KVM Network Performance Tuning

Overview

This document records a complete solution for achieving near-bare-metal network performance on KVM virtual machines running on AWS c5n.metal instances, through a series of host-level, VM XML configuration, and Guest OS tuning techniques.

Key Constraint: AWS environments do not support SR-IOV / macvtap NIC passthrough. All optimizations are based on virtio-net + NAT bridge mode.

Tuning Results Summary

iperf3 Network Performance

Test Scenario	Single-Stream Bandwidth	Multi-Stream P=16 Bandwidth
ec2A bare metal → ec2B	4.94 Gbits/sec	23.1 Gbits/sec
KVM Guest baseline → ec2B	4.76 Gbits/sec (96.4%)	9.24 Gbits/sec (40.0%)
KVM Guest optimized → ec2B	4.94 Gbits/sec (100%)	13.4 Gbits/sec (58.0%)

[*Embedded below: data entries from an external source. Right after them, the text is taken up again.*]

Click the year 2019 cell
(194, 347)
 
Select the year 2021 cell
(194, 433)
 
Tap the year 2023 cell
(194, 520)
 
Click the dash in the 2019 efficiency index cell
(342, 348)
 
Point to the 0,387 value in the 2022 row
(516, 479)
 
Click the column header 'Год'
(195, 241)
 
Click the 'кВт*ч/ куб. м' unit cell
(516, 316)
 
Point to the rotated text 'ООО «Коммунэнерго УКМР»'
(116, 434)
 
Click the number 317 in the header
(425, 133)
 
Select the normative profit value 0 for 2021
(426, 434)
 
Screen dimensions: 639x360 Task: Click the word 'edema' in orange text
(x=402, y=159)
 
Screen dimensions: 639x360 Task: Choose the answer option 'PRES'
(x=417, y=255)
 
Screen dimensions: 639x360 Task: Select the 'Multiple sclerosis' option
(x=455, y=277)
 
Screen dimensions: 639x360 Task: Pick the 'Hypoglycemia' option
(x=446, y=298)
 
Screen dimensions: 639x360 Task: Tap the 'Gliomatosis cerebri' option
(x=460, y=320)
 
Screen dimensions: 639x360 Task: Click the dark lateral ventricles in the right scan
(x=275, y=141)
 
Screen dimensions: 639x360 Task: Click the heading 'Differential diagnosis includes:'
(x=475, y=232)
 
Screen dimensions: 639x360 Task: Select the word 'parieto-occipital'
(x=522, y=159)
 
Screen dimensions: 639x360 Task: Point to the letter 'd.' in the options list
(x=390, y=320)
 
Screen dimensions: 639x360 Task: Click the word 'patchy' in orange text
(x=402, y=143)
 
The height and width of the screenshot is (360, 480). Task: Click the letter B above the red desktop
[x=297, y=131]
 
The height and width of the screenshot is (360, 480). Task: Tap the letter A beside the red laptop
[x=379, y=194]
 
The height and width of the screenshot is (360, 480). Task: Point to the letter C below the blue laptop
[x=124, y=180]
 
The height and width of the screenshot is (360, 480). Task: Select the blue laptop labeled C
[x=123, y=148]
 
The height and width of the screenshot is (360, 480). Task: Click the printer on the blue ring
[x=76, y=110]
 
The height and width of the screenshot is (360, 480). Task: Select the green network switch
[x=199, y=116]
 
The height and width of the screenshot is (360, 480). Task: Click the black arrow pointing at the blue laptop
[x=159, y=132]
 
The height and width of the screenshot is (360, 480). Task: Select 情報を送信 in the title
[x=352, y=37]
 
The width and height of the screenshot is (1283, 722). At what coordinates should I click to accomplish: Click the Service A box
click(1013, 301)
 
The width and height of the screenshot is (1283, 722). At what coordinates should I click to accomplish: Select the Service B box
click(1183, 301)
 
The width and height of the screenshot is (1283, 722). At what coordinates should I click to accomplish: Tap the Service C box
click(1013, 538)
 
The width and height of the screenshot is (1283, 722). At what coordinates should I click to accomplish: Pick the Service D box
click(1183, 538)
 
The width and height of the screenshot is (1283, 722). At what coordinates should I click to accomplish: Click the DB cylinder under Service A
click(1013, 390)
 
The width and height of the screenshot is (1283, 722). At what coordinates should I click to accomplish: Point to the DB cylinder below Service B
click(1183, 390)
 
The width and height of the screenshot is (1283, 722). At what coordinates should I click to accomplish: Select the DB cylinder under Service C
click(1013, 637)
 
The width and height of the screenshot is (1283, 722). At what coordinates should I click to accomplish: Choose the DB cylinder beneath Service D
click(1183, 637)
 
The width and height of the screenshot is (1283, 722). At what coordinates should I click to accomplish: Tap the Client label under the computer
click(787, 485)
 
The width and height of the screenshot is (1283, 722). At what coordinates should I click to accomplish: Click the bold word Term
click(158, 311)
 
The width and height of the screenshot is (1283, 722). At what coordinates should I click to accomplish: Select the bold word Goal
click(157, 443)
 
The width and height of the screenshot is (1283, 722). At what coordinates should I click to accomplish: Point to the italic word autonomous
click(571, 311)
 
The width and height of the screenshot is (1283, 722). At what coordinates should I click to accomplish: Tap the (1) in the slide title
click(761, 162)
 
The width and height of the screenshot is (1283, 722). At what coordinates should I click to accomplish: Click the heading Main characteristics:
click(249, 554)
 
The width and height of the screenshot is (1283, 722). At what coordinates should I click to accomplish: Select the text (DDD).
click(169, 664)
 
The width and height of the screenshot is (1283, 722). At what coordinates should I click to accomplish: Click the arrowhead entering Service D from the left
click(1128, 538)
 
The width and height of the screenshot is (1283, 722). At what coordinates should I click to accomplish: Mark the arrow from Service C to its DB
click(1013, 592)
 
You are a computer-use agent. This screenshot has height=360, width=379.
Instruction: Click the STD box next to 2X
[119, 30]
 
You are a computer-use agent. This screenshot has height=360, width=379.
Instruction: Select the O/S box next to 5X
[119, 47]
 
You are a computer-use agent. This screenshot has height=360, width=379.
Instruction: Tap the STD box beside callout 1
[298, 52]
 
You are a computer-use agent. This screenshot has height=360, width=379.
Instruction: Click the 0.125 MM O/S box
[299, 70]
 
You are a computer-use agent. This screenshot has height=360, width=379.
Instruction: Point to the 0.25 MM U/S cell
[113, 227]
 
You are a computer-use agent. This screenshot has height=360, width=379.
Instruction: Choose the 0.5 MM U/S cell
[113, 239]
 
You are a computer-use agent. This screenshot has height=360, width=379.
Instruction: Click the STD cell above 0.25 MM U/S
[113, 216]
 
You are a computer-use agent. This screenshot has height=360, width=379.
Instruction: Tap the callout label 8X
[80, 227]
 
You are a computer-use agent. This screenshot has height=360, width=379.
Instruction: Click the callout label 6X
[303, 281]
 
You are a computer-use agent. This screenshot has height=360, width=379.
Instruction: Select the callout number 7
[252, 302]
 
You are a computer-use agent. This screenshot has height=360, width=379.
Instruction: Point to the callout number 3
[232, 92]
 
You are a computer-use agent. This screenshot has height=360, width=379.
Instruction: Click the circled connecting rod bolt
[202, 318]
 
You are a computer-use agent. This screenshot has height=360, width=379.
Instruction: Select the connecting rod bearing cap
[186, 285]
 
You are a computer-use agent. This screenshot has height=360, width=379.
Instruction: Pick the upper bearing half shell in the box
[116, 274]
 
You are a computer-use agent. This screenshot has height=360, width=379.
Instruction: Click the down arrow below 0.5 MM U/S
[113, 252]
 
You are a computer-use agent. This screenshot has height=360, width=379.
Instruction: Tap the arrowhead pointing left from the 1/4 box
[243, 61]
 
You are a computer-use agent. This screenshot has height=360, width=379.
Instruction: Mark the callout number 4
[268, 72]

Single-stream performance: improved from 96.4% to 100%, completely eliminating virtualization overhead
Multi-stream performance: improved from 40.0% to 58.0%, a 45% improvement

fio Disk Performance

fio performance shows no regression before and after optimization (4k randread/randwrite both within margin of error), confirming that the tuning only affects the network path and does not impact disk I/O.

Detailed Tuning Solutions

Part 1: Host Kernel Modules

1. Load vhost-net Module

sudo modprobe vhost_net
        echo "vhost_net" | sudo tee /etc/modules-load.d/vhost-net.conf

Rationale: vhost-net moves virtio-net packet processing from the QEMU userspace process into kernel-space vhost worker threads, eliminating the context-switch overhead between userspace and kernelspace. This is the most fundamental and impactful step in KVM network performance optimization.

Effect: Enabling this alone can improve network throughput by 20–30%.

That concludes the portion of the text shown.